The dose of the 5HT2c agonist that is administered with methylphenidate will of course depend on the usual factors, including its potency, but is preferably at least 0.01 , e.g. at least 0.02, and may be up to 0.5 mg/ kg/day. In an embodiment the dose of the 5HT2C agonist is from 0.01 to 0.3 mg/kg/day. In another embodiment the dose is from 0.01 to 0.2 mg/kg/day. In another embodiment the dose is from 0.05 to 0.2 mg/kg/day. In another embodiment the dose is from 0.1 to 0.5 mg/kg/day.
The compounds of the invention may be administered by any available route, such as via the oral, inhaled, intranasal, sublingual, intravenous, rectal, dermal, and vaginal routes. The oral route is the preferred route of administration.
The compounds of the invention are preferably formulated as combinations to be administered orally, for example as tablets, troches, lozenges, aqueous or oral suspensions, dispersible powders or granules. Preferred pharmaceutical compositions of the invention are tablets and capsules. Liquid dispersions for oral administration may be syrups, emulsions and suspensions. More preferably, the pharmaceutical composition of the combination is a pressed tablet or capsule with conventional excipients,
examples of which are given below. These may be immediate release or modified, sustained or controlled release preparations.
Compositions of the combination intended for oral use may be prepared according to any method known to the art for the manufacture of pharmaceutical compositions, and such compositions may contain one or more agents selected from the group consisting of sweetening agents, flavouring agents, colouring agents and preserving agents in order to provide pharmaceutically elegant and palatable preparations. Tablets contain the combined active ingredients in admixture with non-toxic pharmaceutically acceptable excipients which are suitable for the manufacture of tablets. These excipients may include but are not restricted to, inert diluents, such as calcium carbonate, sodium carbonate, lactose, calcium phosphate or sodium phosphate; granulating and disintegrating agents, for example corn starch or alginic acid; binding agents, for example starch gelatin, acacia, microcrystalline cellulose or polyvinyl pyrrolidone; and lubricating agents, for example magnesium stearate, stearic acid or talc. The tablets may be uncoated or they may be coated by known techniques to delay disintegration and absorption in the gastrointestinal tract and thereby provide a sustained action over a longer period. For example, a time delay material such as glyceryl monostearate, or glyceryl distearate may be employed.
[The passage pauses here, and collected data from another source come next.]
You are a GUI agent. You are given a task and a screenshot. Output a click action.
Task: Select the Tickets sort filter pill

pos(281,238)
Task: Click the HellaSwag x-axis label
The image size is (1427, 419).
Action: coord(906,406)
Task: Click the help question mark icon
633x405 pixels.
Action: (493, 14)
Aqueous suspensions may contain the combined active materials in admixture with excipients suitable for the manufacture of aqueous suspensions. Such excipients are suspending agents, for example sodium carboxymethylcellulose, methylcellulose, hydroxypropylmethylcellulose, sodium alginate, polyvinyl pyrrolidone, gum tragacanth and gum acacia; dispersing or wetting agents may be a naturally occurring phosphatide, for example lecithin, or condensation products of an alkylene oxide with fatty acids, for example polyoxyethylene stearate, or condensation products of ethylene oxide with long- chain aliphatic alcohols, for example heptadecaethyleneoxycetanol, or condensation products of ethylene oxide with partial esters derived from fatty acids, for example polyoxyethylene sorbitan monooleate. The aqueous suspensions may also contain one or more preservatives, for example ethyl or n- propyl p-hydroxybenzoate, one or more colouring agents, one or more flavouring agents, and one or more sweetening agents, such as sucrose or saccharin.
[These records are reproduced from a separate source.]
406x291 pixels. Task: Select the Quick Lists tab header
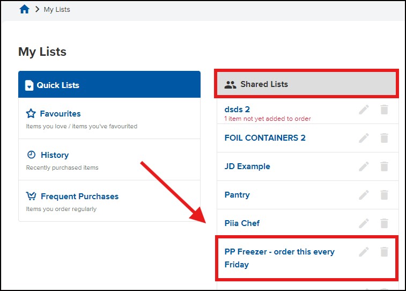pyautogui.click(x=109, y=85)
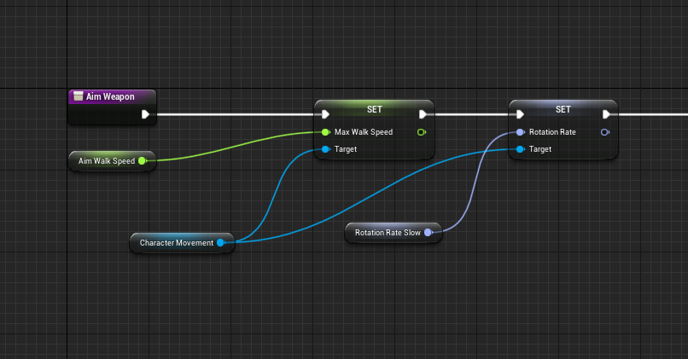
Task: Click the Aim Walk Speed output pin
Action: pyautogui.click(x=142, y=160)

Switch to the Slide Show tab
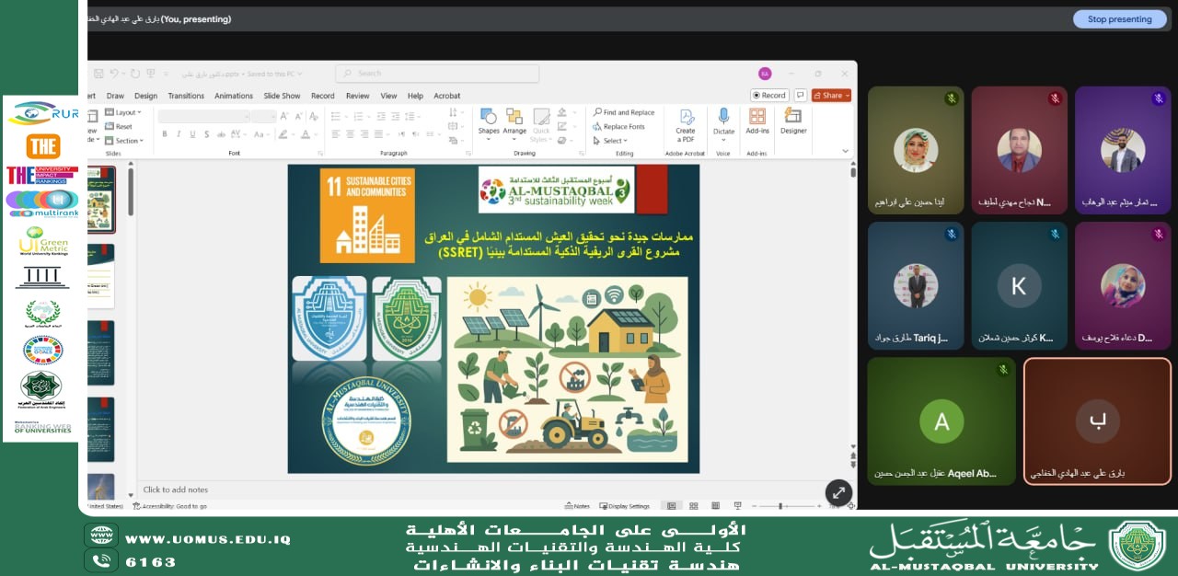click(x=282, y=96)
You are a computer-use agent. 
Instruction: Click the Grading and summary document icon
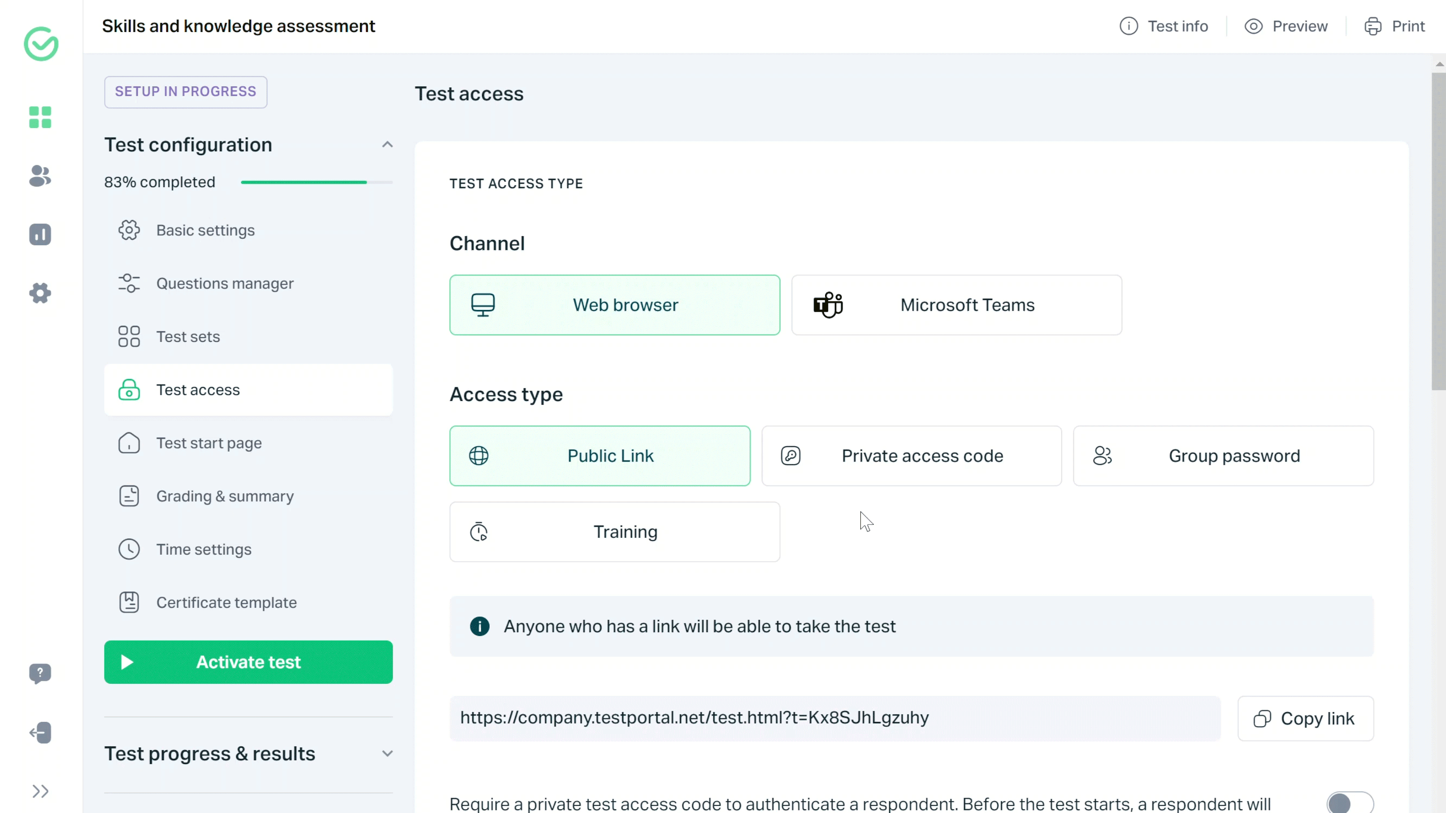(x=129, y=495)
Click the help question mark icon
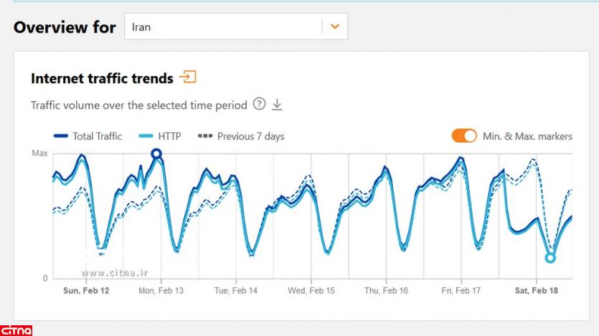 [259, 105]
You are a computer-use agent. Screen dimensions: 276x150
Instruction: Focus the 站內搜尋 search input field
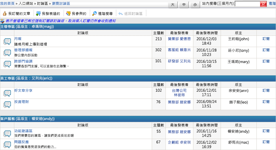point(247,4)
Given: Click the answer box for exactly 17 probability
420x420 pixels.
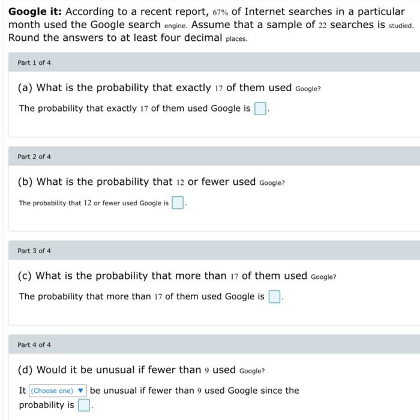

Oily suspensions may be formulated by suspending the active ingredient in a vegetable oil, for example arachis oil, olive oil, sesame oil or coconut oil, polyoxyethylene hydrogenated castor oil, fatty acids such as oleic acid, or in a mineral oil such as liquid paraffin or in other surfactants or detergents. The oily suspensions may contain a thickening agent, for example beeswax, hard paraffin or cetyl alcohol. Sweetening agents, such as those set forth above, and flavouring agents may be added to provide a palatable oral preparation. These compositions may be preserved by the addition of an antioxidant such as ascorbic acid.
Dispersible powders and granules suitable for preparation of an aqueous suspension by the addition of water provide the combined active ingredients in admixture with a dispersing or wetting agent, suspending agent and one or more preservatives. Suitable sweetening, flavouring and colouring agents may also be present.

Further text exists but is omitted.